Real World Computing
Monitoring with Nagios
The next steps
So you have managed to monitor the machine Nagios is currently running on, but you need it to monitor other machines across the network. Assuming you have direct access to those machines, there are two ways of doing this, depending on whether the service is visible from the monitoring host. For example, if you want to monitor a remote web server, you can run the 'check_http' plug-in and tell it to inspect the other machine for a web service. However, if you want to monitor the disk space usage on a remote machine that may not be directly observable, you need to run the Nagios Remote Plug-in Executor (NRPE), which runs the plug-ins on the remote machine. NRPE comes in two parts: a daemon that runs on the remote machine and a plug-in that runs on the monitoring host. Having installed both parts, your check commands on the monitoring host use the 'check_nrpe' plug-in to run plug-ins on the remote host, which solves the problem.
However, you may be able to monitor a remote server without installing NRPE if that server offers an SNMP (Simple Network Management Protocol) service. Most Unix systems start an SNMP daemon by default, and SNMP is available under Windows as well. If you know your way around SNMP, you can monitor most resources this way, and there are Nagios plug-ins that check specific SNMP-monitored events.

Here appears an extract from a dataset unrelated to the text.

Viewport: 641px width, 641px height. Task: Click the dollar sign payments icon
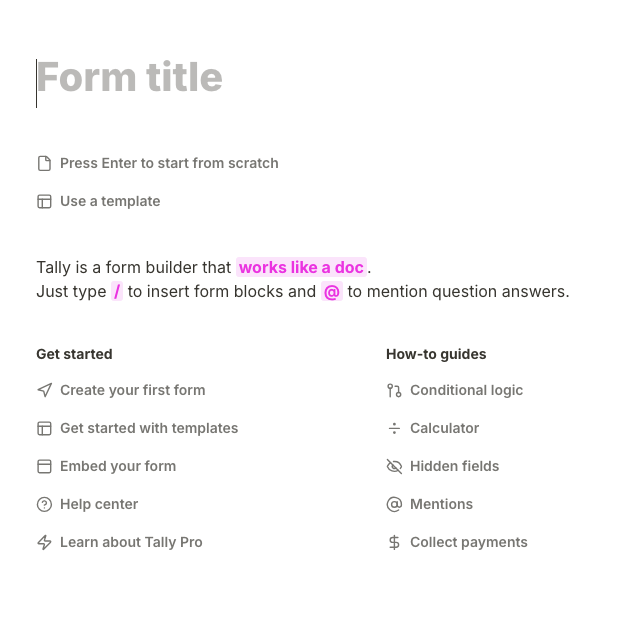394,542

With a bit of thought, you can even write your own plug-ins. A Nagios plug-in is just a program that returns a message saying what the current state of a service is (say, okay, warning or critical) with some useful information, and sets its return code according to the state. For example, we have written a plug-in that checks the state of our Dell servers via their OpenManage SNMP interface, which allows us to check fan speeds, temperatures and voltages remotely and notifies us if there is a problem.
More advanced topics
There are two main areas we have not yet spoken about: how do you monitor Windows machines, and how do you monitor a machine you cannot access directly? There are various ways of monitoring Windows machines, but the one we chose was the NC_Net, which comes with its own plug-in to be run on the monitoring host and an easy-to-install package for the Windows machines. Once it is up and running, you can check CPU load, uptime, disk space, processes and various other Windows metrics.
To monitor machines that you cannot access seems, at first glance, like a mildly stupid idea, but it happens all the time. We are talking about machines behind firewalls, which can probably talk to the monitoring host, but to which the monitoring host may not be able to reply directly. To make this work, you have to set up slightly different checks and deploy another piece of software called Nagios Service Check Acceptor (NSCA). The service checks we have discussed so far have been called 'active' checks, which means Nagios checks them itself regularly using plug-ins. We now want to define 'passive' checks, where Nagios processes the results but does not actually do the checking. To make this work, you run another copy of Nagios behind the firewall that performs active checking. This copy does not normally carry out notifications but forwards its results to the main Nagios monitoring host using NSCA. That instance of Nagios then processes the service checks it receives as though it had generated them itself and issues the appropriate notifications.
Before you ask, Nagios can tell whether it has received these service checks from behind a firewall and will inform you that there may be a problem if the information it has is stale. You can also use these passive service checks to handle events. For example, your backup software might send an SNMP trap if there is no tape drive online. These can be fed into Nagios to send out notifications.